Records to process
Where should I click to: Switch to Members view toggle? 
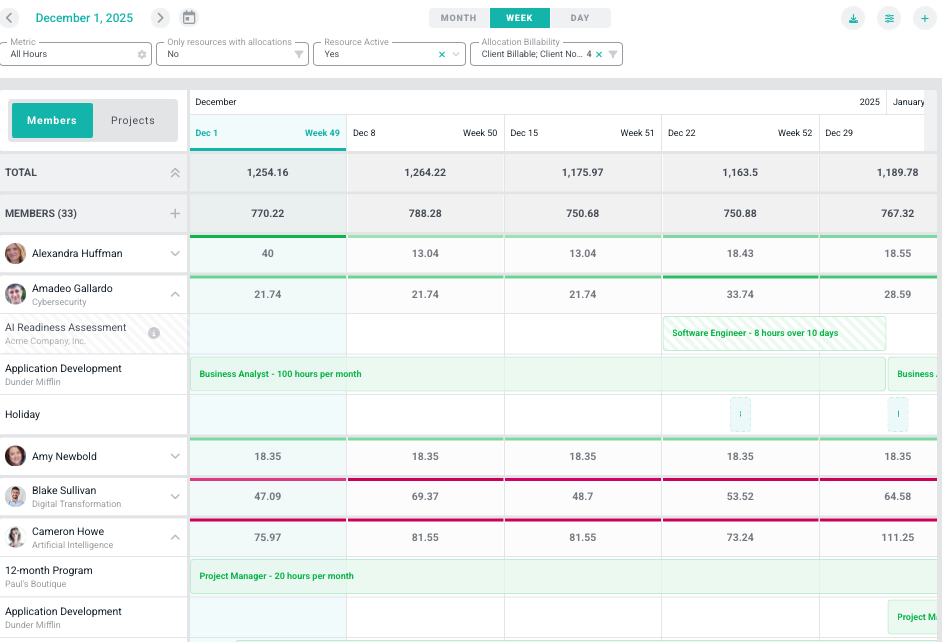coord(52,120)
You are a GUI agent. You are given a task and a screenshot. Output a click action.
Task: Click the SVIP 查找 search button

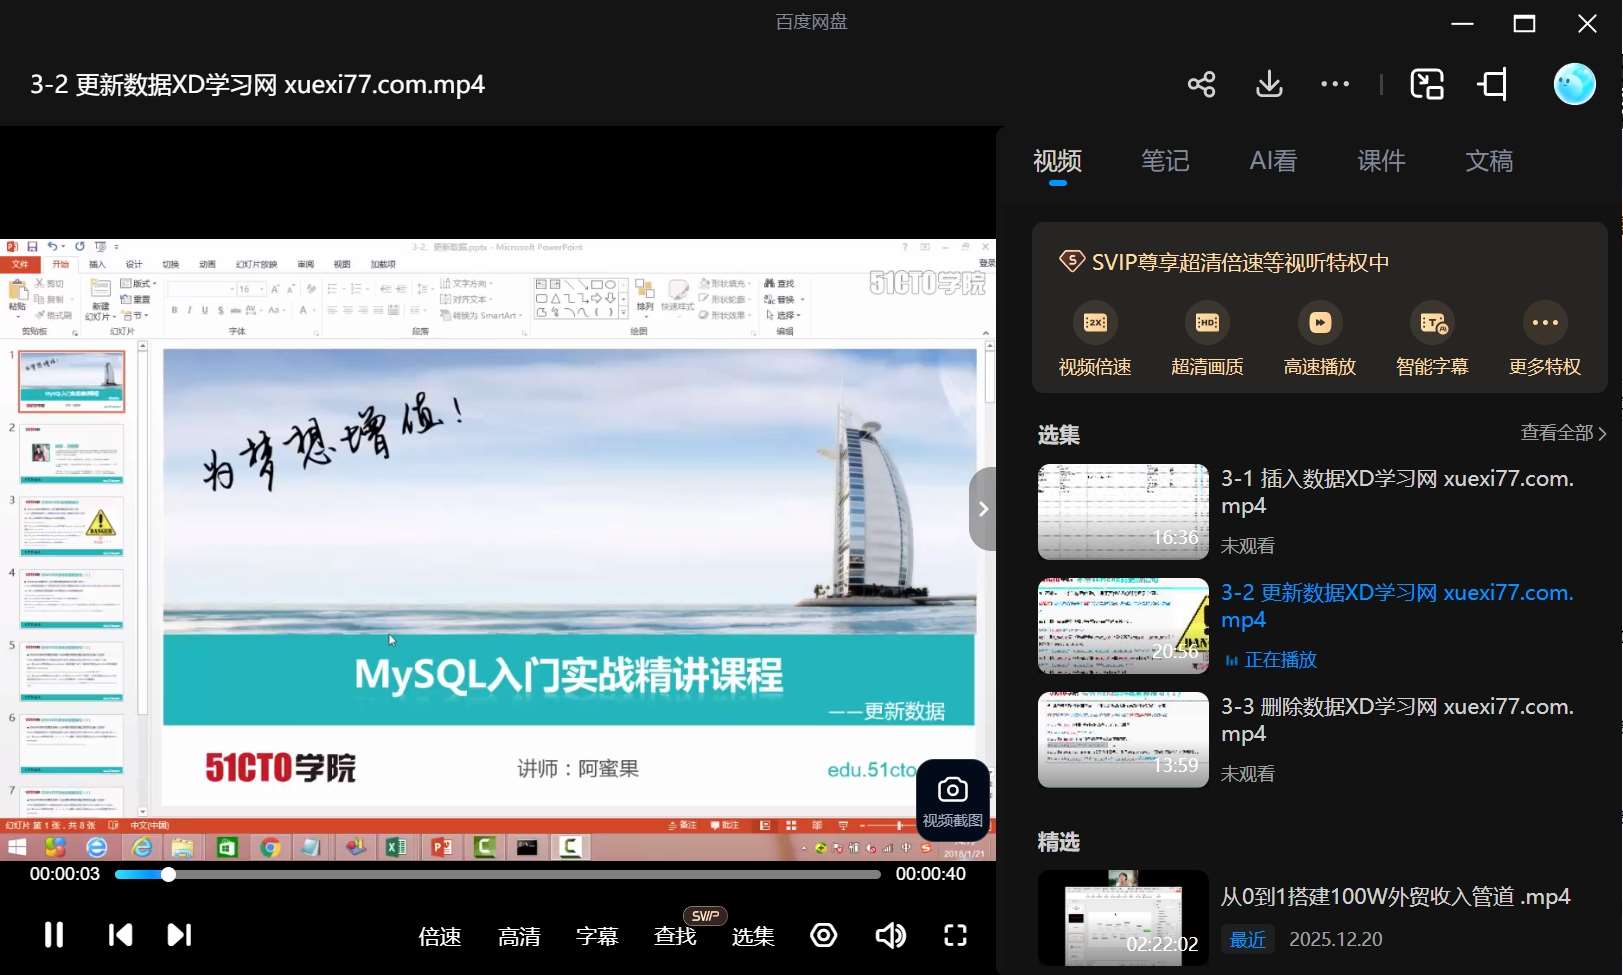click(x=674, y=936)
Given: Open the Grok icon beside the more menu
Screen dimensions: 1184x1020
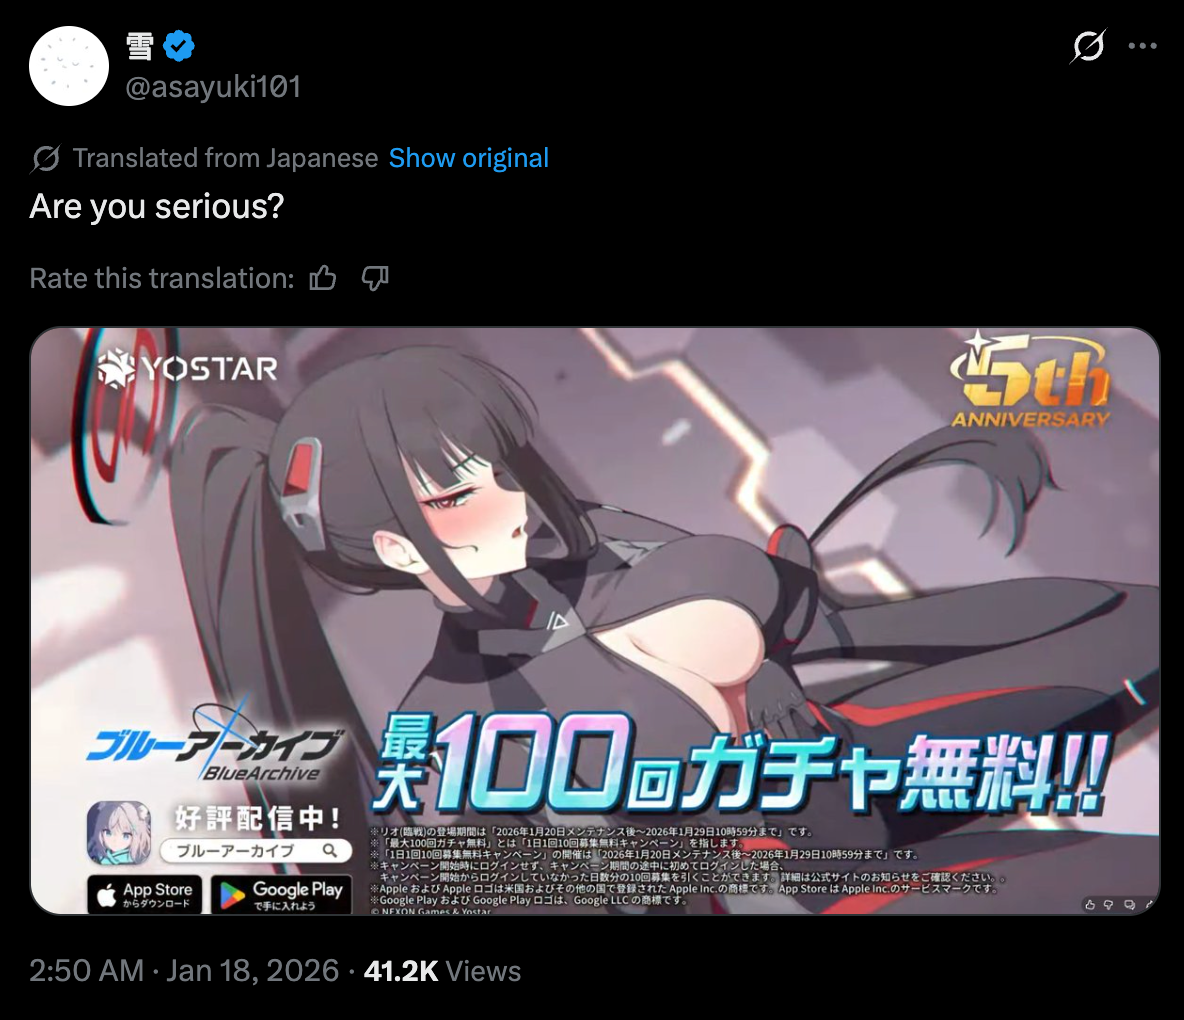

Your goal
Copy out the whole listing above, request lines included, but raise every coordinate in the answers by 88. Leave the pictures out.

Exercise solution
Where should I click to: Switch to Members view toggle? 
coord(140,208)
You are a GUI agent. You are given a task and a screenshot. Output a click action.
Task: Click the SVIP 查找 search button

click(x=762, y=1024)
Given: Open the Grok icon beside the more menu
Screen dimensions: 1184x1020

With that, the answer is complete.